# [RECORD LIST]
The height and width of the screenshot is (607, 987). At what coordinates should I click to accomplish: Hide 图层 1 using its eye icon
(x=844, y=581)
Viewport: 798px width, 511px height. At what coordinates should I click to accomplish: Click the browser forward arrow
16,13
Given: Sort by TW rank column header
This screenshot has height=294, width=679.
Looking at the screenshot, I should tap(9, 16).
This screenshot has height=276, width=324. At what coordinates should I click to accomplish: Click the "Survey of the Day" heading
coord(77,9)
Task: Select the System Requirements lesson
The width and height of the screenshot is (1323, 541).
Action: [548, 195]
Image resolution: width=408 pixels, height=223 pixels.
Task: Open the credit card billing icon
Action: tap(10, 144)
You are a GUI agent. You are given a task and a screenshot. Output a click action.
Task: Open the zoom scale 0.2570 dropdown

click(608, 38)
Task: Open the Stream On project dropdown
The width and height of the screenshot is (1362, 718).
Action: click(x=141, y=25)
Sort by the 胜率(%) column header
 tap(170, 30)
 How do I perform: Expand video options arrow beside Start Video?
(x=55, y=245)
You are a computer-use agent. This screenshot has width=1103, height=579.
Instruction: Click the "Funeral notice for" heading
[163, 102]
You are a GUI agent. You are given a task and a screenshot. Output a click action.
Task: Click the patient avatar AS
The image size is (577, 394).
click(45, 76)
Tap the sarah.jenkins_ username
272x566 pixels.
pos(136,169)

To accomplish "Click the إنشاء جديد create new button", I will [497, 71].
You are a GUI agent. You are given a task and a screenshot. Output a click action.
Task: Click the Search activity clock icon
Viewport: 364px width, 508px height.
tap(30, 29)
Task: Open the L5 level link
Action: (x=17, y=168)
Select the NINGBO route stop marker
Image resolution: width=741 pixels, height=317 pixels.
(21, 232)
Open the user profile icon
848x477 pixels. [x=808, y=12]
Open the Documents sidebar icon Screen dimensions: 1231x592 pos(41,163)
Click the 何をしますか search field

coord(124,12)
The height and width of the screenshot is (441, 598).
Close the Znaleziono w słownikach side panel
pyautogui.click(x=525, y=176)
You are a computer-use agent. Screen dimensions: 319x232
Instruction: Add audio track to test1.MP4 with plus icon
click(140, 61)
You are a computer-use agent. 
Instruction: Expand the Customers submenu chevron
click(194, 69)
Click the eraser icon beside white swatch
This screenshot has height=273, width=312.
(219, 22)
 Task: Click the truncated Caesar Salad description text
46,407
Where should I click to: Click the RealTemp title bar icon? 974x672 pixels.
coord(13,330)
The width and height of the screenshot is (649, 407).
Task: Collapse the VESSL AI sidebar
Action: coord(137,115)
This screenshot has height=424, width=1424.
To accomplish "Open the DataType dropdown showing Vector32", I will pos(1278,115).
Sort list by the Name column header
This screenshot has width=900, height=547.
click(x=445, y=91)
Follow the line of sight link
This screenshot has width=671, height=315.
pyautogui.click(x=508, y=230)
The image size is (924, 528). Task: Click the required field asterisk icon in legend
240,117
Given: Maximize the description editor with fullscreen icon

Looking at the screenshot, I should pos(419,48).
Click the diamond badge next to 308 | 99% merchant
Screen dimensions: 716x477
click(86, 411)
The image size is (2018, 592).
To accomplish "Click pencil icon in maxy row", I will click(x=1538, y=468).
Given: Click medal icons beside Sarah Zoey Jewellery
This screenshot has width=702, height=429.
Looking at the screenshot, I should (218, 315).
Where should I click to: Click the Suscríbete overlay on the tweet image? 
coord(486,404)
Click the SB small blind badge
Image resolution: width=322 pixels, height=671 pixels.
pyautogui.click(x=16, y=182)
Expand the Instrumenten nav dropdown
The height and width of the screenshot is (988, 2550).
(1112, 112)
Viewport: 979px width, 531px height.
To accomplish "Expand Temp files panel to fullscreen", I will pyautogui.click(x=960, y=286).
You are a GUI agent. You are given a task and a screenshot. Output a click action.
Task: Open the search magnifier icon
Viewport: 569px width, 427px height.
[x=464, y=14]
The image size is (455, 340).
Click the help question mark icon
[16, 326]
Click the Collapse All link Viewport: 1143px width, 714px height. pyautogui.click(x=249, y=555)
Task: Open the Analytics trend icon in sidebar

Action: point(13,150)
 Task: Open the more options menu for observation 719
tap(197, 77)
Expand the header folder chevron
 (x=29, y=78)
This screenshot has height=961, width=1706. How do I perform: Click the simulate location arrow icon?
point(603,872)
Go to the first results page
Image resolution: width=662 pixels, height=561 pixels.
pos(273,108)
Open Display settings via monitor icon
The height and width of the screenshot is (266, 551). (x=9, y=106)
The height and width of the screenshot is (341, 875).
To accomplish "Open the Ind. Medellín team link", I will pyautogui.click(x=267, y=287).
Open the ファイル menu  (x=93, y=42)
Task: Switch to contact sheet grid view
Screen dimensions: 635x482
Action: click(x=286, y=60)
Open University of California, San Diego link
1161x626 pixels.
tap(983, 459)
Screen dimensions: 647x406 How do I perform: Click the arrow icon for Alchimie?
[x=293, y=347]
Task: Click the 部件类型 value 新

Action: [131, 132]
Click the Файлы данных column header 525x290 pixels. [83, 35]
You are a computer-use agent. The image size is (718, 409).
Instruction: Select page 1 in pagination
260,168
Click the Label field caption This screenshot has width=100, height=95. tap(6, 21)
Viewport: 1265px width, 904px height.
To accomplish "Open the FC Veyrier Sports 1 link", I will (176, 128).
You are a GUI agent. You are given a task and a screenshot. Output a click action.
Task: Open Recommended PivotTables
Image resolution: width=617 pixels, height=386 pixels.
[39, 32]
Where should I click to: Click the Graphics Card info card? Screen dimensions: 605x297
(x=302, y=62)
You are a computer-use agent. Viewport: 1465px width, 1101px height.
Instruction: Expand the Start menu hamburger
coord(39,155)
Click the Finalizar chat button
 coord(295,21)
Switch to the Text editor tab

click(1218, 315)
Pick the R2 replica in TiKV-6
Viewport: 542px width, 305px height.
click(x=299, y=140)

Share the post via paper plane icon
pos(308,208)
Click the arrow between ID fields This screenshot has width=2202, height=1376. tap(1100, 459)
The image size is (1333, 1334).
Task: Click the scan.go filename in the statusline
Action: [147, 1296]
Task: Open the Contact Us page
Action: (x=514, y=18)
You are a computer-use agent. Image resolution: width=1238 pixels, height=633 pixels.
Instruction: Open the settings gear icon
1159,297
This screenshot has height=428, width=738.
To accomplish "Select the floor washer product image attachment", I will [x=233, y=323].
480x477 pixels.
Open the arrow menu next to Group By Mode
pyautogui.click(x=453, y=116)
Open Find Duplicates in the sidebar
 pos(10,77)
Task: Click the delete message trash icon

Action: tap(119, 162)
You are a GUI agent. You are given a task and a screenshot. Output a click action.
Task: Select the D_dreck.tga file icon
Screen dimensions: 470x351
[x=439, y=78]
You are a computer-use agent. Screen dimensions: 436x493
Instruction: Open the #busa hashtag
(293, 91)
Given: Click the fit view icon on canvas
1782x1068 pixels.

# [WHAT TO DO]
Copy these records word for word.

# [ANSWER]
The height and width of the screenshot is (607, 987). At what coordinates should I click to accomplish: Hide 图层 1 using its eye icon
(x=844, y=581)
Viewport: 798px width, 511px height. At what coordinates should I click to accomplish: Click the browser forward arrow
16,13
Given: Sort by TW rank column header
This screenshot has height=294, width=679.
Looking at the screenshot, I should tap(9, 16).
This screenshot has height=276, width=324. At what coordinates should I click to accomplish: Click the "Survey of the Day" heading
coord(77,9)
Task: Select the System Requirements lesson
The width and height of the screenshot is (1323, 541).
Action: [548, 195]
Image resolution: width=408 pixels, height=223 pixels.
Task: Open the credit card billing icon
Action: tap(10, 144)
You are a GUI agent. You are given a task and a screenshot. Output a click action.
Task: Open the zoom scale 0.2570 dropdown

click(608, 38)
Task: Open the Stream On project dropdown
The width and height of the screenshot is (1362, 718).
Action: click(x=141, y=25)
Sort by the 胜率(%) column header
 tap(170, 30)
 How do I perform: Expand video options arrow beside Start Video?
(x=55, y=245)
You are a computer-use agent. This screenshot has width=1103, height=579.
Instruction: Click the "Funeral notice for" heading
[163, 102]
You are a GUI agent. You are given a task and a screenshot. Output a click action.
Task: Click the patient avatar AS
The image size is (577, 394).
click(45, 76)
Tap the sarah.jenkins_ username
272x566 pixels.
pos(136,169)

To accomplish "Click the إنشاء جديد create new button", I will [497, 71].
You are a GUI agent. You are given a task and a screenshot. Output a click action.
Task: Click the Search activity clock icon
Viewport: 364px width, 508px height.
tap(30, 29)
Task: Open the L5 level link
Action: (x=17, y=168)
Select the NINGBO route stop marker
Image resolution: width=741 pixels, height=317 pixels.
(21, 232)
Open the user profile icon
848x477 pixels. [x=808, y=12]
Open the Documents sidebar icon Screen dimensions: 1231x592 pos(41,163)
Click the 何をしますか search field

coord(124,12)
The height and width of the screenshot is (441, 598).
Close the Znaleziono w słownikach side panel
pyautogui.click(x=525, y=176)
You are a computer-use agent. Screen dimensions: 319x232
Instruction: Add audio track to test1.MP4 with plus icon
click(140, 61)
You are a computer-use agent. 
Instruction: Expand the Customers submenu chevron
click(194, 69)
Click the eraser icon beside white swatch
This screenshot has height=273, width=312.
(219, 22)
 Task: Click the truncated Caesar Salad description text
46,407
Where should I click to: Click the RealTemp title bar icon? 974x672 pixels.
coord(13,330)
The width and height of the screenshot is (649, 407).
Task: Collapse the VESSL AI sidebar
Action: coord(137,115)
This screenshot has height=424, width=1424.
To accomplish "Open the DataType dropdown showing Vector32", I will pos(1278,115).
Sort list by the Name column header
This screenshot has width=900, height=547.
click(x=445, y=91)
Follow the line of sight link
This screenshot has width=671, height=315.
pyautogui.click(x=508, y=230)
The image size is (924, 528). Task: Click the required field asterisk icon in legend
240,117
Given: Maximize the description editor with fullscreen icon

Looking at the screenshot, I should pos(419,48).
Click the diamond badge next to 308 | 99% merchant
Screen dimensions: 716x477
click(86, 411)
The image size is (2018, 592).
To accomplish "Click pencil icon in maxy row", I will click(x=1538, y=468).
Given: Click medal icons beside Sarah Zoey Jewellery
This screenshot has width=702, height=429.
Looking at the screenshot, I should (218, 315).
Where should I click to: Click the Suscríbete overlay on the tweet image? 
coord(486,404)
Click the SB small blind badge
Image resolution: width=322 pixels, height=671 pixels.
pyautogui.click(x=16, y=182)
Expand the Instrumenten nav dropdown
The height and width of the screenshot is (988, 2550).
(1112, 112)
Viewport: 979px width, 531px height.
To accomplish "Expand Temp files panel to fullscreen", I will pyautogui.click(x=960, y=286).
You are a GUI agent. You are given a task and a screenshot. Output a click action.
Task: Open the search magnifier icon
Viewport: 569px width, 427px height.
[x=464, y=14]
The image size is (455, 340).
Click the help question mark icon
[16, 326]
Click the Collapse All link Viewport: 1143px width, 714px height. pyautogui.click(x=249, y=555)
Task: Open the Analytics trend icon in sidebar

Action: point(13,150)
 Task: Open the more options menu for observation 719
tap(197, 77)
Expand the header folder chevron
 (x=29, y=78)
This screenshot has height=961, width=1706. How do I perform: Click the simulate location arrow icon?
point(603,872)
Go to the first results page
Image resolution: width=662 pixels, height=561 pixels.
pos(273,108)
Open Display settings via monitor icon
The height and width of the screenshot is (266, 551). (x=9, y=106)
The height and width of the screenshot is (341, 875).
To accomplish "Open the Ind. Medellín team link", I will pyautogui.click(x=267, y=287).
Open the ファイル menu  (x=93, y=42)
Task: Switch to contact sheet grid view
Screen dimensions: 635x482
Action: click(x=286, y=60)
Open University of California, San Diego link
1161x626 pixels.
tap(983, 459)
Screen dimensions: 647x406 How do I perform: Click the arrow icon for Alchimie?
[x=293, y=347]
Task: Click the 部件类型 value 新

Action: [131, 132]
Click the Файлы данных column header 525x290 pixels. [83, 35]
You are a computer-use agent. The image size is (718, 409).
Instruction: Select page 1 in pagination
260,168
Click the Label field caption This screenshot has width=100, height=95. tap(6, 21)
Viewport: 1265px width, 904px height.
To accomplish "Open the FC Veyrier Sports 1 link", I will (176, 128).
You are a GUI agent. You are given a task and a screenshot. Output a click action.
Task: Open Recommended PivotTables
Image resolution: width=617 pixels, height=386 pixels.
[39, 32]
Where should I click to: Click the Graphics Card info card? Screen dimensions: 605x297
(x=302, y=62)
You are a computer-use agent. Viewport: 1465px width, 1101px height.
Instruction: Expand the Start menu hamburger
coord(39,155)
Click the Finalizar chat button
 coord(295,21)
Switch to the Text editor tab

click(1218, 315)
Pick the R2 replica in TiKV-6
Viewport: 542px width, 305px height.
click(x=299, y=140)

Share the post via paper plane icon
pos(308,208)
Click the arrow between ID fields This screenshot has width=2202, height=1376. tap(1100, 459)
The image size is (1333, 1334).
Task: Click the scan.go filename in the statusline
Action: [147, 1296]
Task: Open the Contact Us page
Action: (x=514, y=18)
You are a computer-use agent. Image resolution: width=1238 pixels, height=633 pixels.
Instruction: Open the settings gear icon
1159,297
This screenshot has height=428, width=738.
To accomplish "Select the floor washer product image attachment", I will [x=233, y=323].
480x477 pixels.
Open the arrow menu next to Group By Mode
pyautogui.click(x=453, y=116)
Open Find Duplicates in the sidebar
 pos(10,77)
Task: Click the delete message trash icon

Action: tap(119, 162)
You are a GUI agent. You are given a task and a screenshot. Output a click action.
Task: Select the D_dreck.tga file icon
Screen dimensions: 470x351
[x=439, y=78]
You are a computer-use agent. Screen dimensions: 436x493
Instruction: Open the #busa hashtag
(293, 91)
Given: Click the fit view icon on canvas
1782x1068 pixels.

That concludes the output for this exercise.